_WHAT TO WORK ON:_
Nothing in the data should change when you return it, but leave the pictures out.

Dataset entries
_ _ _

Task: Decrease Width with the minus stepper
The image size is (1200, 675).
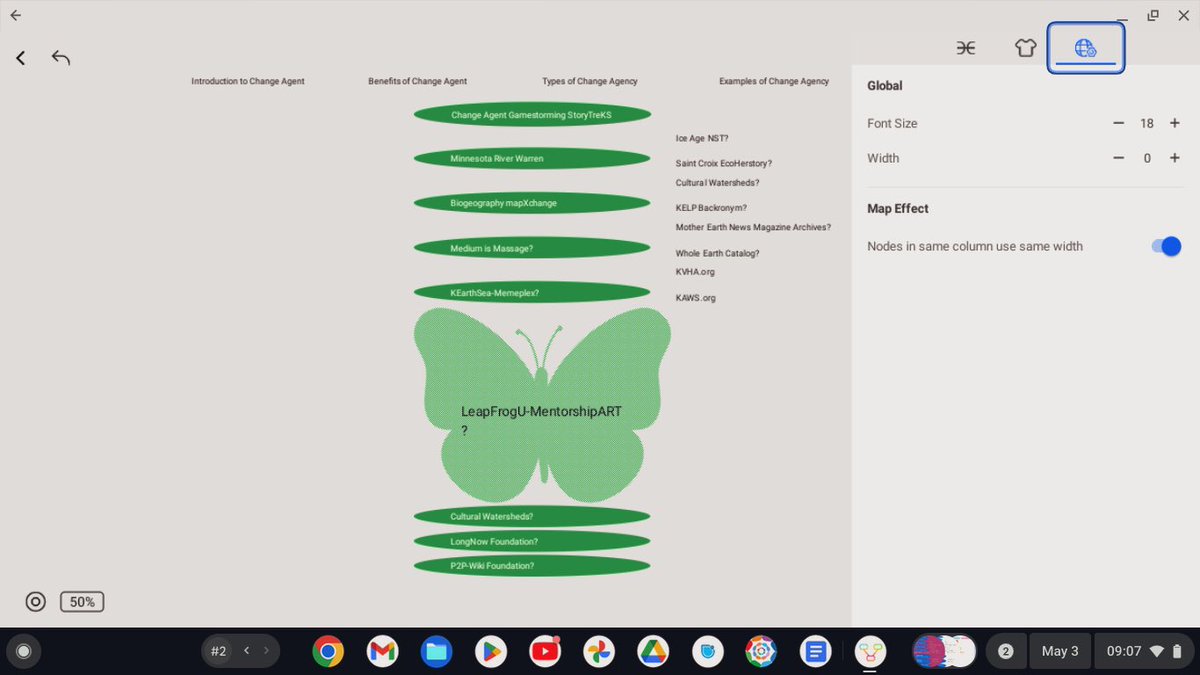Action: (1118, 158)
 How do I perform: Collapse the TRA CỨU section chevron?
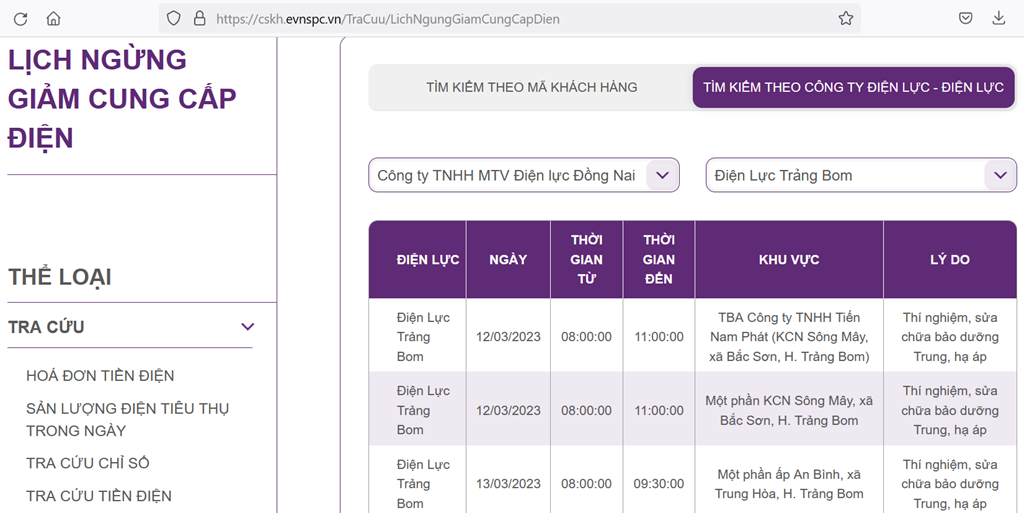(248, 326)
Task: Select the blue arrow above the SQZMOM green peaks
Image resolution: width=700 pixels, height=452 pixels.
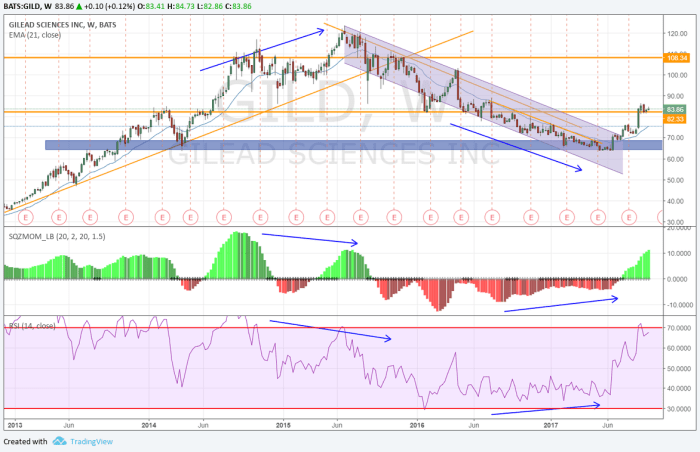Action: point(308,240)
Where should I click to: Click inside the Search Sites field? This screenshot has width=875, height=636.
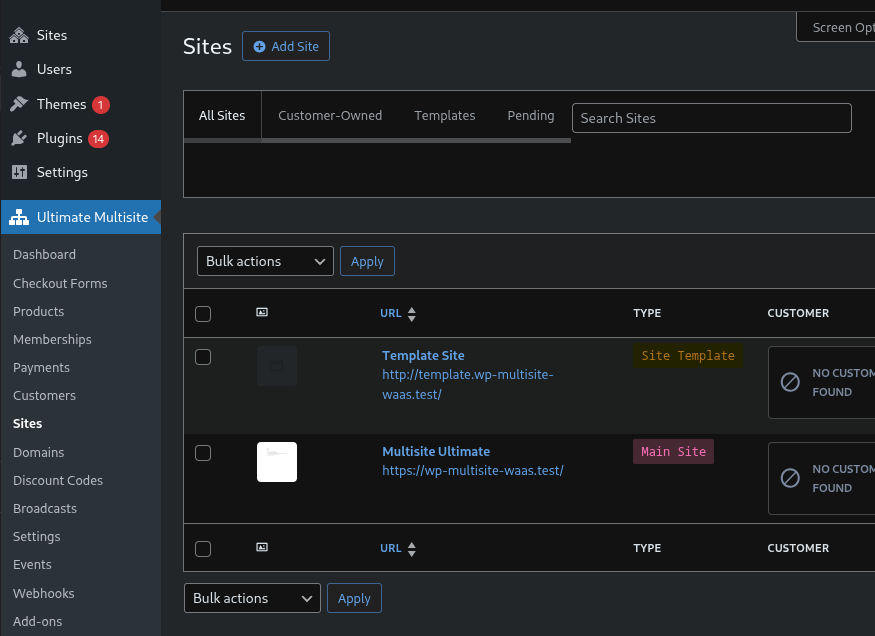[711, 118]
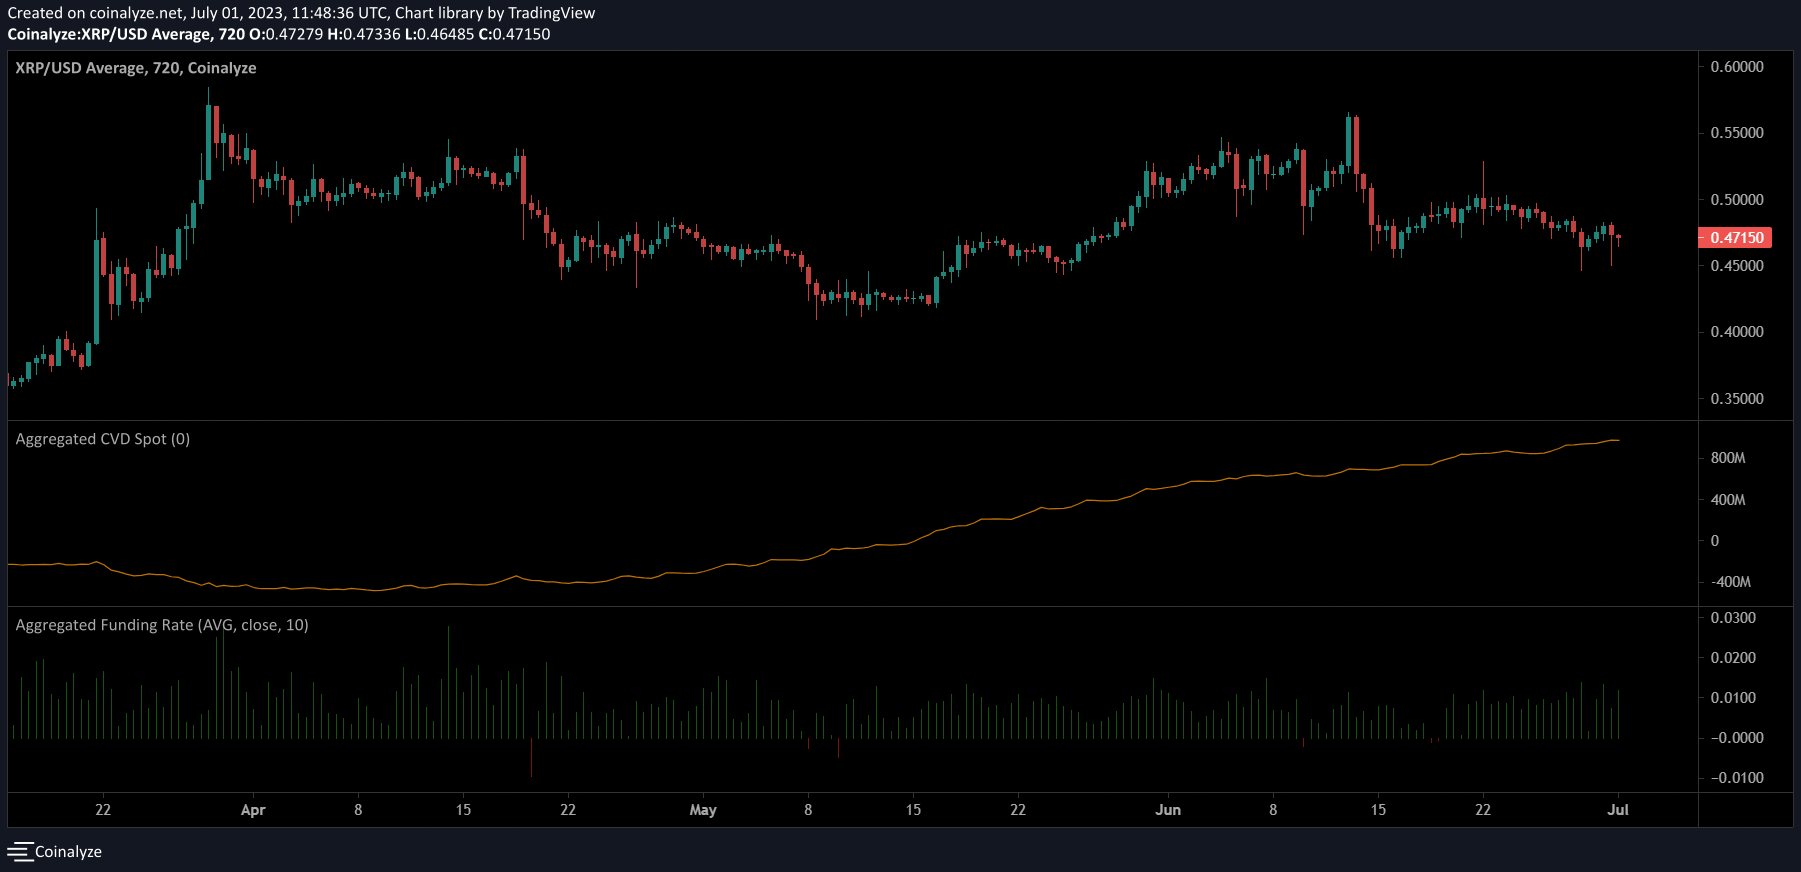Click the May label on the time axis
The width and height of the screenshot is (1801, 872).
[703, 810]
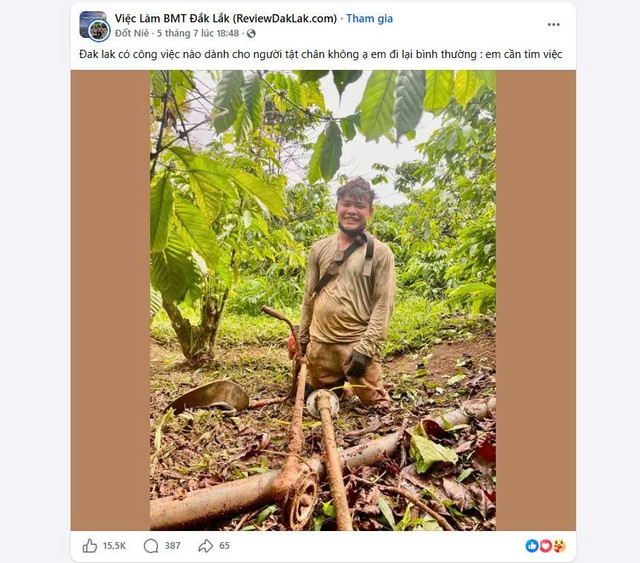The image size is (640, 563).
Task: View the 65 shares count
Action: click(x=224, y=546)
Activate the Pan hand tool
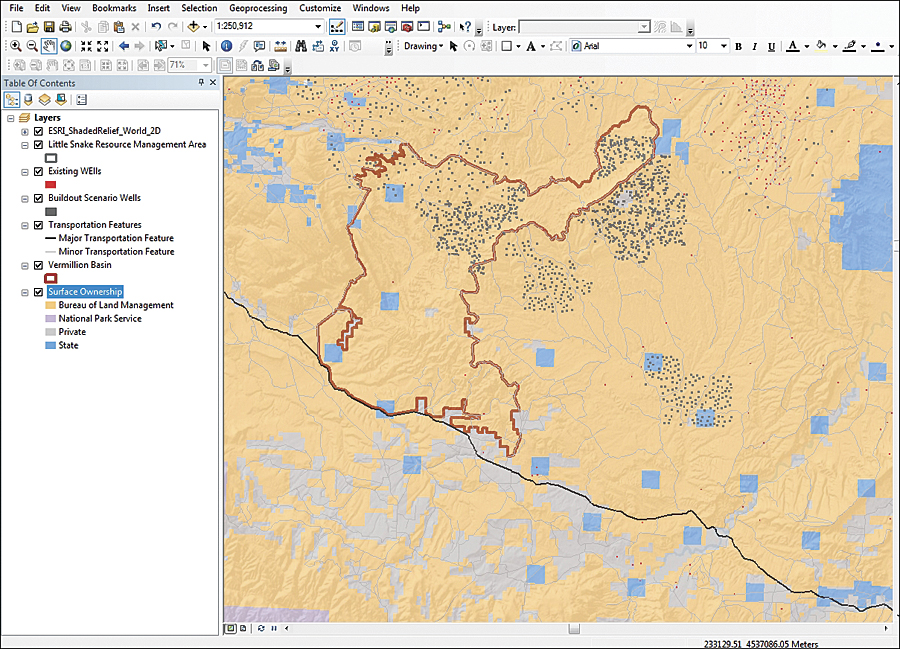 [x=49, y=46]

_ _ _

_RESULT OF THIS TASK:_
Task: Decrease Width with the minus stepper
The image size is (1200, 675).
Action: (1118, 158)
 How do I perform: Collapse the TRA CỨU section chevron?
(248, 326)
Task: Select the blue arrow above the SQZMOM green peaks
Image resolution: width=700 pixels, height=452 pixels.
Action: point(308,240)
Where should I click to: Click inside the Search Sites field? This screenshot has width=875, height=636.
[711, 118]
Click the May label on the time axis
The width and height of the screenshot is (1801, 872).
[703, 810]
The image size is (640, 563).
Task: View the 65 shares count
Action: click(x=224, y=546)
Activate the Pan hand tool
 [x=49, y=46]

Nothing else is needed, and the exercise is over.